### REQUIRED WORK
• 1. According to the Edward Novitski profile, in which years did he win a Guggenheim Fellowship?
• 2. Extend the Edward Novitski profile with new text that follows on from its final sentence.

- Born: July 24, 1918 Wilkes-Barre, Pennsylvania
- Died: June 29, 2006 (aged 87)
- Education: Purdue University, California Institute of Technology (Caltech)
- Known for: Work on Drosophila genetics
- Awards: Guggenheim Fellowship; the Edward Novitski Prize was named in his honour
- Scientific career
- Fields: Drosophila genetics
- Institutions: University of Rochester, University of Missouri, Caltech, University of Oregon, Oak Ridge National Laboratory

= Edward Novitski =

American geneticist

Edward Novitski (July 24, 1918 – June 29, 2006) was an American geneticist. He won a Guggenheim Fellowship in 1945, and 1974. The Edward Novitski Prize was named for him.

### GIVEN INFORMATION
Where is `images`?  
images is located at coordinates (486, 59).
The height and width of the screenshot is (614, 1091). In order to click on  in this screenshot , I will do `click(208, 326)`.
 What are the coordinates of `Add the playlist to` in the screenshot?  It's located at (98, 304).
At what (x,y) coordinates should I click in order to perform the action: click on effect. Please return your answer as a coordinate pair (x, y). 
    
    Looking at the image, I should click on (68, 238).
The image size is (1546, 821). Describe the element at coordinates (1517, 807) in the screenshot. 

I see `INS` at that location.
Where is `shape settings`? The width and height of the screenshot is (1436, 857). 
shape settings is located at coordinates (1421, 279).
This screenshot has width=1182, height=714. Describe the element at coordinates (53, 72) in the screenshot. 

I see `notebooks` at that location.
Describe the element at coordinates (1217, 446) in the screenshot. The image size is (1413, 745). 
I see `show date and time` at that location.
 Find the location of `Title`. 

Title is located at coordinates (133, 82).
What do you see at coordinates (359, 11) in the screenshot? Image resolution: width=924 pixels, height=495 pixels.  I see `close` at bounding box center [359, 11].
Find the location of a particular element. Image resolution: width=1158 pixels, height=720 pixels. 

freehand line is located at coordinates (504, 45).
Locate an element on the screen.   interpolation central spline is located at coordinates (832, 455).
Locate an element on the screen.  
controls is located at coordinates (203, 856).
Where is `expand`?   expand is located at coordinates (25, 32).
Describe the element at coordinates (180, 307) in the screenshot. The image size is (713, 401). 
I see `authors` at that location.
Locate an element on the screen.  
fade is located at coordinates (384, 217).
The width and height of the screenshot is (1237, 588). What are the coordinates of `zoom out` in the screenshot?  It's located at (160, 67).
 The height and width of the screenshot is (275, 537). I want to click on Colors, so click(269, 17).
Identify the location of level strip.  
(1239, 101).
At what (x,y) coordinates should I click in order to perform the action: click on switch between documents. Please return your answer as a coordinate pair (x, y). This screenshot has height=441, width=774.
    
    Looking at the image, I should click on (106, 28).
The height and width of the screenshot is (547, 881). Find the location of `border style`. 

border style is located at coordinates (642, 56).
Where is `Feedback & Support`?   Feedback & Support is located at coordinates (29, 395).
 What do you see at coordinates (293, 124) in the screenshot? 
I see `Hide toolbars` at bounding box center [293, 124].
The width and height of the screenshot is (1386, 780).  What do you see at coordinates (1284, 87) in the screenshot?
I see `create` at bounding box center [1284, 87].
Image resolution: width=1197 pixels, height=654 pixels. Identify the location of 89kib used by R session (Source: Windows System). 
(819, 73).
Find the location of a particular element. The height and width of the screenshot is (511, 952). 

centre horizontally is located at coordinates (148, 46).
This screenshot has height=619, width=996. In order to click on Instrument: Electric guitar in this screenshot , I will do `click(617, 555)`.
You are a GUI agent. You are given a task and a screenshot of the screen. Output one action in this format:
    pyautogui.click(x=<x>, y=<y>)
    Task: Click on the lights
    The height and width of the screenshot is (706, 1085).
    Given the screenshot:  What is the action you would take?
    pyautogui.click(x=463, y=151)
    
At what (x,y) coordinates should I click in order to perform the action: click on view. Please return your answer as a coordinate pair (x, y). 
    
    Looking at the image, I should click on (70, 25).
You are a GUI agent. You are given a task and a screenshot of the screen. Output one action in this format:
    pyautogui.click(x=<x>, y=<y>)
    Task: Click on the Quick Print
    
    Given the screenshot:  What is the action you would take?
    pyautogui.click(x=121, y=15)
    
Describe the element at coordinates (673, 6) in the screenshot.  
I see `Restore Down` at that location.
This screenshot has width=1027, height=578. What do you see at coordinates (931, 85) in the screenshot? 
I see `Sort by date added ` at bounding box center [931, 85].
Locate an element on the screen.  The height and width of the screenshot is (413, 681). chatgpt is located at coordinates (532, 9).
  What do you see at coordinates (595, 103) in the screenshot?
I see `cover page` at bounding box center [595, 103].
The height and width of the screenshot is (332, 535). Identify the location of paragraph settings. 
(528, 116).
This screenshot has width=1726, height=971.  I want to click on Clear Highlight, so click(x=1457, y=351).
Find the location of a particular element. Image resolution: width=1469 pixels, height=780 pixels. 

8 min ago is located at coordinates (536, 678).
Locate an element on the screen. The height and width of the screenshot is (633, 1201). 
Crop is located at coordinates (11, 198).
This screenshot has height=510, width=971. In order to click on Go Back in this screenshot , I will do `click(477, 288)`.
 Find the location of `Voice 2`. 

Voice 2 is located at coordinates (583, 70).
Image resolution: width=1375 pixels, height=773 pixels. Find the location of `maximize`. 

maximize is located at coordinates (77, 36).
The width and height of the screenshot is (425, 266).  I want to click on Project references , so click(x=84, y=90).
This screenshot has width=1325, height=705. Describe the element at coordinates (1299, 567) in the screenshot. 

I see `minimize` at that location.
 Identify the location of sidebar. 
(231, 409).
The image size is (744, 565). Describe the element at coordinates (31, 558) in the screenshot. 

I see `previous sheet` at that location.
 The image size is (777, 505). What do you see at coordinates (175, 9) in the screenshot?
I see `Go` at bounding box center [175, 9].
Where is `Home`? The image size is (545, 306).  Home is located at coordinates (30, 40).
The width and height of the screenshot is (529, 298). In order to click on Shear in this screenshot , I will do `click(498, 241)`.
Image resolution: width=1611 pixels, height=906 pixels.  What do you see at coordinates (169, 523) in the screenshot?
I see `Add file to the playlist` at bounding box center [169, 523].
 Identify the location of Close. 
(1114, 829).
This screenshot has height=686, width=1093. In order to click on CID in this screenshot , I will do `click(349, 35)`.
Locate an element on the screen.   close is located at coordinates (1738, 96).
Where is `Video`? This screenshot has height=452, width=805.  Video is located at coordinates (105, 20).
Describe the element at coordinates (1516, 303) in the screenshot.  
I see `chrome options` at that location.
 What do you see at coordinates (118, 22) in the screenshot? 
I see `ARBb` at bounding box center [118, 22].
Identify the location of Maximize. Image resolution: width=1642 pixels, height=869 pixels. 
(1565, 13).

### RESULTS FOR THE EXERCISE
• 1. 1945 and 1974.

• 2.
== Life ==
He was born in Wilkes-Barre. He experimented with Drosophila in high school, and his later research mainly concerned Drosophila genetics, both at the beginning of his career, and also at the end. He graduated from Purdue University, and California Institute of Technology.
He did research at the University of Rochester, University of Missouri, and at Caltech.
From 1951 to 1956, he taught at the University of Missouri.
He led the Drosophila genetics group at Oak Ridge National Laboratory.
From 1958 to 1983, he taught at the University of Oregon.

In addition to his work on Drosophila genetics, Novitski also concerned himself with more general matters, such as R. A. Fisher's conclusion that Mendel's results with the garden pea were "too good to be true".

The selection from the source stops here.